Tamara Williamson has designed freestyles for dressage for some of North America’s best riders, including Jacqueline Brooks, Diane Creech, Evi Strasser, Diane O’Brien and Julie Watchorn. What makes Williamson unique among freestyle designers is that she’s also an accomplished musician and composer with eight albums under her belt and a resume of world tours.
Williamson, based in Canada, owns Kurboom. A dressage rider herself, she got her start doing musical freestyles after watching the freestyle competition at the Royal Winter Fair.
“One of the riders came out and must have been using a cassette because the music started to stretch, warp and swell in volume while everyone started to blush a little,” Williamson recalled. “I thought to myself, ‘That shouldn't happen.’ I began to think that as I had my own studio and knew a lot about editing and mastering music that perhaps I could help.
I started my company Kurboom soon after. My second job was for a rider at the same show the following year. I remember sitting in the stands and being so nervous that I nearly lost my lunch, but I was hooked.” PhelpsPhoto: Julie Watchorn and Dobble Tyme at the 2007 North American Young Riders' Championships Individual Bronze Medalist.
The process of developing a kur is a long one, Williamson said, that involves much back and forth between herself and the rider. “If my client lives close enough, I often go out and film their pattern, chat about structure and what designs are easier to put to music. A lot of my clients from the U.S. send me videos. Ideally I like to fine-tune my editing by going back and forth to consult the rider, all the while making small edits. For instance, with Jacqueline Brooks' kur for Gran Gesto, I probably made ten separate visits to fine-tune the music. The final kur had over forty edits.”
In reality, Williamson said no freestyle she designs is ever complete. Why? Because horses are living creatures and changing all the time. “Every time the horse changes movement, the music must change with him. The kur must continuously be fine tuned as the horse is developing through its training.” PhelpsPhoto: Canadian Team member, Jacqueline Brooks and Balmoral at Dressage at Devon.
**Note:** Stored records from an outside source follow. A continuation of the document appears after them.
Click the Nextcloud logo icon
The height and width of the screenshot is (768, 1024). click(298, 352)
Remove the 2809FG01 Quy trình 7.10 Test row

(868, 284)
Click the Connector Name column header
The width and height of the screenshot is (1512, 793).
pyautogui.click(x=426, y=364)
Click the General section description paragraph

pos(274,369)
Williamson is a native of Britain, so it’s no surprise that when she was younger, she was an avid Pony Club member. She moved to Canada in 1997 and essentially devoted her life to her music. “I have predominately been a musician and was signed to a major label. In 2001 I moved out of Toronto and bought a hobby farm with my husband. I found myself in the heart of horse country and started training in dressage. I now have a huge pinto named Ollie Orca and we are aiming to show Level Three this summer.”
As a musician, Williamson has toured throughout North America and Europe. She defines her music today as “quite melodic and ethereal, but in the olden days my band was quite punky and we opened for bands like Oasis and The Pursuit of Happiness.” Clearly, Williamson is thrilled at her success in combining her two love, music and dressage. “As you can imagine, with my background in music and performing, I love the art of the kur. I like to think that if we had more riders riding to music, we could all have more fun and the sport could reach a wider audience.”
As a freestyle designer, Williamson said there is always a moment of “stage fright” just as she watches one of her riders enter the ring. “When the rider signals for the music to start, it's like the beginning of a great live show. There's that moment of anticipation, that excitement in the air.... I love it. The kurs I make have lots of cues.
The riders have to be on their mark and really go for it... and the music always has to end with a ‘KURBOOM’.”